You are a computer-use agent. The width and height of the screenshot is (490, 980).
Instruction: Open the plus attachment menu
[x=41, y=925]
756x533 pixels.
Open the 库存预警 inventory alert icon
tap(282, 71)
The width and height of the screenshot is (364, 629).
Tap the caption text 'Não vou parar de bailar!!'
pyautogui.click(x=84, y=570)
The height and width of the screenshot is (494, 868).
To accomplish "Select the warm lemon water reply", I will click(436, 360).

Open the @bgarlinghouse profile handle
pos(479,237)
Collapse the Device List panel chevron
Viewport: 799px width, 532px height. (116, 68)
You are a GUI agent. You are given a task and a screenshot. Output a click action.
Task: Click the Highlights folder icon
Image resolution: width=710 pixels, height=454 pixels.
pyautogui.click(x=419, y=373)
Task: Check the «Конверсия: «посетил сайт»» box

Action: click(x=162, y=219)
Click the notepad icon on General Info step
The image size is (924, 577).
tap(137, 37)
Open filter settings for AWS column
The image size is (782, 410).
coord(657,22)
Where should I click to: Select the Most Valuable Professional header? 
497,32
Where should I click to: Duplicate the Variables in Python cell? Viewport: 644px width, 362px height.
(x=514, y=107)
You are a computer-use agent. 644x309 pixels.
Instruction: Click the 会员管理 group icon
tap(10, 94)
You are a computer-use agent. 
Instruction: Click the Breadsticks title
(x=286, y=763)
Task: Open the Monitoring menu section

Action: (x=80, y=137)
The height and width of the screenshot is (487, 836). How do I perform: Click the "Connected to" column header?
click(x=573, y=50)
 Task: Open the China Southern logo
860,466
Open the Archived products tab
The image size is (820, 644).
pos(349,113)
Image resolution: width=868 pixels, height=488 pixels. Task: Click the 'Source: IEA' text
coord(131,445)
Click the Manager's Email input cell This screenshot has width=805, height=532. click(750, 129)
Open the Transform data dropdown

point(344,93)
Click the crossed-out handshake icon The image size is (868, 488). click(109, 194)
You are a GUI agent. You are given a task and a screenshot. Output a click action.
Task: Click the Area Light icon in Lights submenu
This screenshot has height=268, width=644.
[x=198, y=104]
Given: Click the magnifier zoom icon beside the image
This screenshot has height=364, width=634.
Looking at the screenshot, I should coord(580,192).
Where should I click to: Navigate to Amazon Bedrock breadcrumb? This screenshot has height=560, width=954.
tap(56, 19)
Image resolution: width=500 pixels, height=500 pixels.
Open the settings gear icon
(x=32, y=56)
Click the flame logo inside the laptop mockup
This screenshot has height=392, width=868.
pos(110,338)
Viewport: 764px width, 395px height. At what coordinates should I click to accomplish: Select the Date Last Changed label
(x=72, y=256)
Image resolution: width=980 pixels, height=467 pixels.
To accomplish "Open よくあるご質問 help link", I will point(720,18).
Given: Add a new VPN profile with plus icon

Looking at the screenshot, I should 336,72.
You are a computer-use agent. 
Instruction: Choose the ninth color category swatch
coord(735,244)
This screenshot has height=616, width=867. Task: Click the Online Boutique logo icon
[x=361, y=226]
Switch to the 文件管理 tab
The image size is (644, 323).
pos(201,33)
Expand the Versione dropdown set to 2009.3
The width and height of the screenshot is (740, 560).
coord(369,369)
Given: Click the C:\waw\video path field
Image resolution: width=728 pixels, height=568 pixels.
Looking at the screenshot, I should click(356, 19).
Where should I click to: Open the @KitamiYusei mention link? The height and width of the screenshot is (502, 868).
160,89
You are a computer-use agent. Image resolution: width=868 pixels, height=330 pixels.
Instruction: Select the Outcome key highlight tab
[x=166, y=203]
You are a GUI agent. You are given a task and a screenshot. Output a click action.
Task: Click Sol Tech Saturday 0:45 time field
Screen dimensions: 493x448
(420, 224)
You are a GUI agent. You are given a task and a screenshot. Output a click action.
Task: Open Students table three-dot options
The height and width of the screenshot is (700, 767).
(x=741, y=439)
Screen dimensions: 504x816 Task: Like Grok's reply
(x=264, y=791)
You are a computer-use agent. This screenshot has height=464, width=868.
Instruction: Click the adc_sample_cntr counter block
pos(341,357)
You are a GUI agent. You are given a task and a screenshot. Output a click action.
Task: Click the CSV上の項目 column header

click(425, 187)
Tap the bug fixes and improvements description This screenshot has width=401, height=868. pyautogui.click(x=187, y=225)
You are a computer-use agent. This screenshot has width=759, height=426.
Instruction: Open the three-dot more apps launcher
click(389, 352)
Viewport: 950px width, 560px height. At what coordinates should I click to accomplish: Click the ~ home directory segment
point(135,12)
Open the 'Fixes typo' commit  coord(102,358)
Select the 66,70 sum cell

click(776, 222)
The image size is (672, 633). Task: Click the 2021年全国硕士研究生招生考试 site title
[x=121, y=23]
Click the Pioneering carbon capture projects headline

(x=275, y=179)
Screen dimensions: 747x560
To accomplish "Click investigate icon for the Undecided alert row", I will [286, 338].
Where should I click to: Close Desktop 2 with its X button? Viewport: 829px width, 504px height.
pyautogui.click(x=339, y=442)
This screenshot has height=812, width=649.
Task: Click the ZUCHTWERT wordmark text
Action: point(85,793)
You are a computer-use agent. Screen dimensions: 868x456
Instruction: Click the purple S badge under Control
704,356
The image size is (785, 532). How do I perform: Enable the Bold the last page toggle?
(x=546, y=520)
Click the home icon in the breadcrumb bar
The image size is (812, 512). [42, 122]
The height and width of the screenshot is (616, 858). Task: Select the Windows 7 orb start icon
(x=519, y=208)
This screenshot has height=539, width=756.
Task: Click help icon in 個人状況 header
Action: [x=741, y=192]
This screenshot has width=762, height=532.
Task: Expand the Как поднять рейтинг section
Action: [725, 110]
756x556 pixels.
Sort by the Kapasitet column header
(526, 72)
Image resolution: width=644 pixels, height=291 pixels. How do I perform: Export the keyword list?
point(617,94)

══════════

Across the preceding records, count the lines with the word "will" in them and give that figure alone.

* Answer to this task *
3